The United States is planning to reinstate troops as guards at the new compound of its de facto diplomatic mission in Taipei, despite lacking official diplomatic relations with Taiwan. The move is likely to enhance U.S.-Taiwan relations while further dampening relations with China.
Beijing continues to consider Taiwan a breakaway province and the U.S. has not stationed troops at the American Institute in Taiwan (AIT) since 1979, when she officially recognized Beijing under the “One-China” policy.
Analysts believe U.S. President Donald Trump is likely to improve relations with Taiwan despite China’s opposition and reports that he vowed to maintain the policy while speaking with President Xi Jinping on February 9.
Hu Benliang, an associate research fellow with the Institute of Taiwan Studies at the Chinese Academy of Social Sciences, said: “What Trump says is different from the measures and policy that he is pursuing.
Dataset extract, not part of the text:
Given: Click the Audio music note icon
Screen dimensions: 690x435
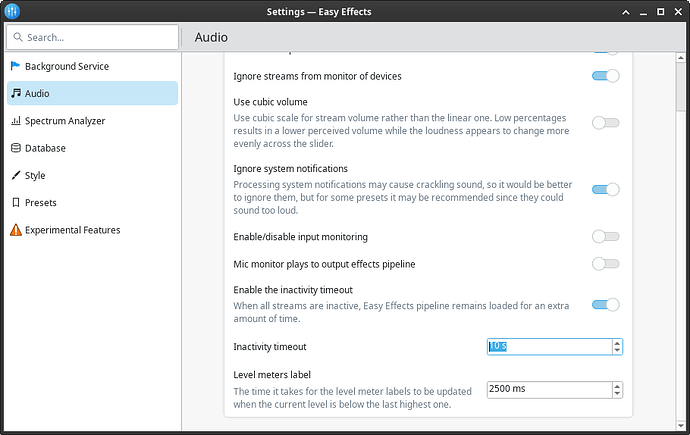Looking at the screenshot, I should [15, 93].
Both sides are still engaged in a power play [over Taiwan]. But in order to contain China, [Washington] just cannot give up the Taiwan card.”
Stephen Young, a former director of AIT said the U.S. would send marines soon. But the move shouldn’t cause much surprise.
Former President Barack Obama signed the 2017 National Defense Authorization Act, which authorized the Pentagon to conduct senior military exchanges between Taiwan and the U.S.
Senior officials have not confirmed the move and China remains quiet.
The ministries of foreign affairs and defense did not respond to a request for comment from the South China Morning Post. Nor did the Taiwan Affairs Office of the State Council.
Lo Chih-cheng, the head of the international affairs department of Taiwan’s ruling Democratic Progressive Party, said: “The posting could mean there will be more obvious military exchanges between the United States and Taiwan, but it is far from the US stationing troops in Taiwan.”